Our data collection process gathers enough data at compile time and run time so that programmer experience can be accurately recreated offline. This allows us to replay the sequence of events (every compile and run) and collect specific data that may be required by the modelling process but was not captured while the experiment was in progress. We used such replays very effectively for our 2004 classroom experiment.9 Our replay capabilities were not perfect then, and we had to use reasonable proxies for run time parameters. We refined our techniques in light of the lessons learned, and achieved perfect replay capabilities for the 2006 classroom experiment.
The programmers were provided with a basic harness that included build infrastructure, data generators, test cases and specific performance targets. We captured timestamps for every compile and run, stored every code snapshot at compile time, and recorded run time information such as number of processors, inputs, correctness and compute time. Due to a glitch in the run time data collection, some of the run time information we needed for the modeling process was missing. However, we were able to gather the missing run time information by replaying every single compile and run for every programmer. The replays took 10 hours to compile, and 950 hours of processor time for all runs.

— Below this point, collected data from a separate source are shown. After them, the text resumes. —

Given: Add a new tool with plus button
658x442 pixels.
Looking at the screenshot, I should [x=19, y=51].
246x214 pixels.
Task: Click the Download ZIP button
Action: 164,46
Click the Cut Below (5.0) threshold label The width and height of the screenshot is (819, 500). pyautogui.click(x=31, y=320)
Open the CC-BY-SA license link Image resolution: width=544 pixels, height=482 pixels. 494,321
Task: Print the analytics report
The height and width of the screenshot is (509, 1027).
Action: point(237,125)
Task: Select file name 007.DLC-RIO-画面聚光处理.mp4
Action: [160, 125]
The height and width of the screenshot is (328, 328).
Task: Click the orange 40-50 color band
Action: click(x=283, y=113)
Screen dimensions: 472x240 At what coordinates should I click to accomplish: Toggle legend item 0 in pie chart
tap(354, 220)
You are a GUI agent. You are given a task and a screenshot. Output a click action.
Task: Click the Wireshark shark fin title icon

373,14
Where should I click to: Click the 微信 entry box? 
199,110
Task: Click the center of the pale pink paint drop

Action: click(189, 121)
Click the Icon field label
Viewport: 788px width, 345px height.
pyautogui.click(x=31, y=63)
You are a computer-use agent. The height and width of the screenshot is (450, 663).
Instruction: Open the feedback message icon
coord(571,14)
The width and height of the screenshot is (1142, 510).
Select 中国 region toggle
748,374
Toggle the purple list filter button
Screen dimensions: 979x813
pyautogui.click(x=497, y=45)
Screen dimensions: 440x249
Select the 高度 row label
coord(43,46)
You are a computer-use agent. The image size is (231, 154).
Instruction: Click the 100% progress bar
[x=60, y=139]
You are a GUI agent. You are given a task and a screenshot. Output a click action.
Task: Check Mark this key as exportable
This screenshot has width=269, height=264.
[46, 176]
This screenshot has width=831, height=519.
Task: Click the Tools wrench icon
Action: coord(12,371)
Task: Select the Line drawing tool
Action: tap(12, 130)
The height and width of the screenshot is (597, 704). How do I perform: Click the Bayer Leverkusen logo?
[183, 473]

In our 2004 classroom experiment, the programmers wrote a parallel sorting code using C++/MPI. Since the model based on timed Markov processes was proposed after the 2004 classroom experiment, we used replays to gather the required data and fit it to a timed Markov model. Our experience with data gathering and modeling for the 2004 and 2006 classroom experiments has led us to believe that the replay is the most important facet of the data gathering process.